The author spills hundreds of words trying to describe relationships that are equal (symmetrical) and where each participant offers something different (complementarity). The best examples she proposes are professional ones, where colleagues from different fields work together while each contributing their areas of expertise. But she never quite lands on a clear explanation or a perfect term that encapsulates her idea.
I get the sense she was responding to a divide between different generations of feminists, with the newer one being focused on equal rights and leveling the playing field (symmetry). Bateson makes a case for valuing differences and how they fit together (complementarity), echoing the patchwork quilt metaphor she makes throughout the book. However, she understands why the American bias for symmetry occurs:
“Nothing in our tradition gives interdependence a value comparable to symmetry. It is difference that makes interdependence possible, but we have difficulty valuing it because of the speed with which we turn it into inequality.”
In other words, we have few models of how to observe and celebrate difference without also immediately creating an underlying ranking. I believe this explains some of the tension we see today around diversity, equity & inclusion actions and those who fear losing power. Those working to advance DEI goals want to bring forth a different, better world in which many voices come together to creatively transcend seemingly impossible problems.
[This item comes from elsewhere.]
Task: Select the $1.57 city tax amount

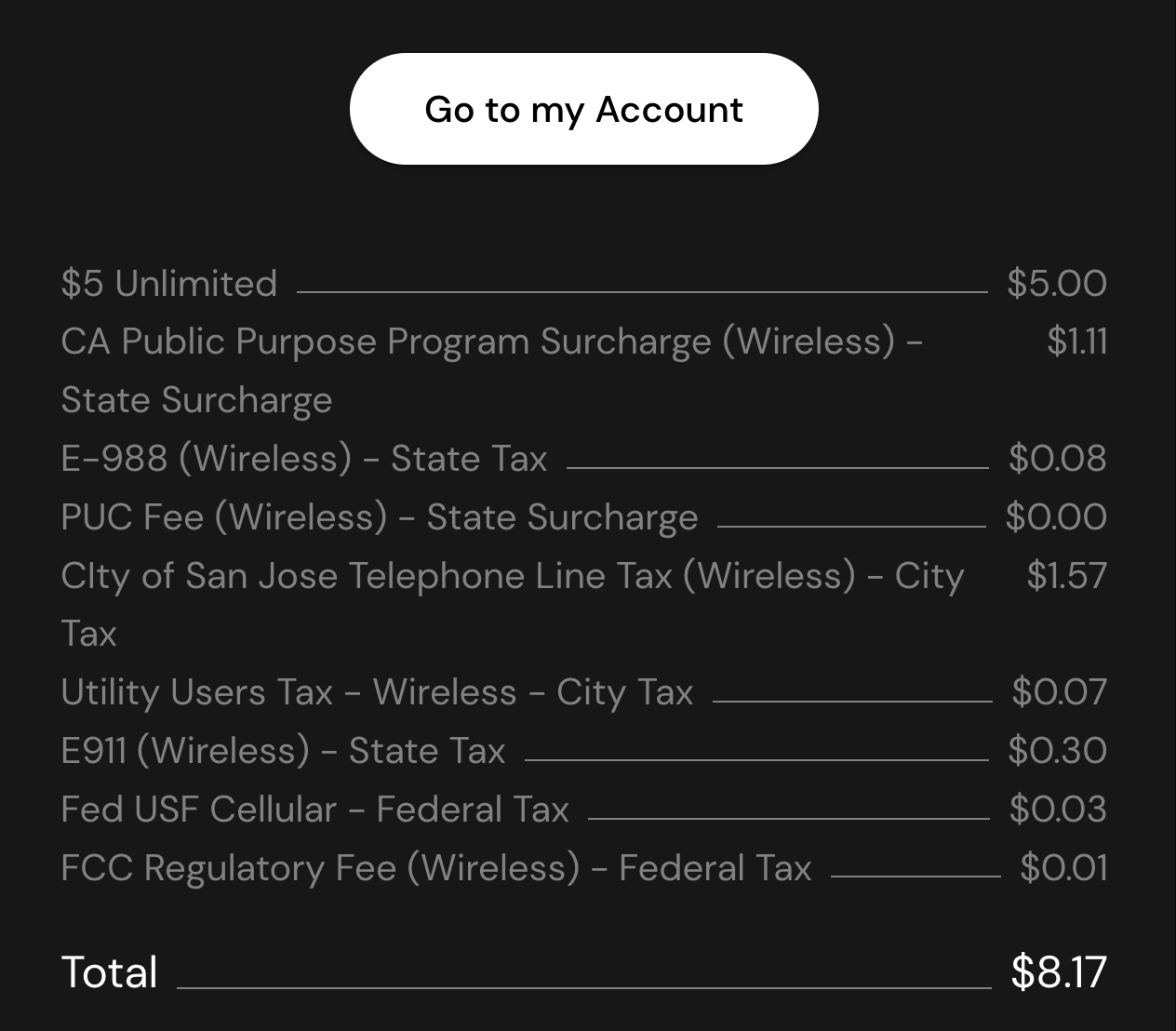Action: pos(1066,576)
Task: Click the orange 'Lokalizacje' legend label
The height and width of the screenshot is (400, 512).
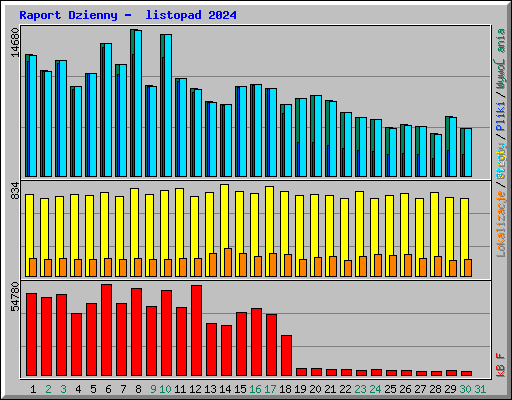Action: tap(501, 223)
Others worry about being on the wrong side of a new ranking system and perhaps losing cherished values from their own lineage.
Bateson observes that this accidental ranking can happen in well-intentioned circumstances, too.
“When any relationship is characterized by difference, particularly a disparity in power, there remains a tendency to model it on the parent-child relationship. Even protectiveness and benevolence toward the poor, toward minorities, and especially toward women have involved equating them with children.”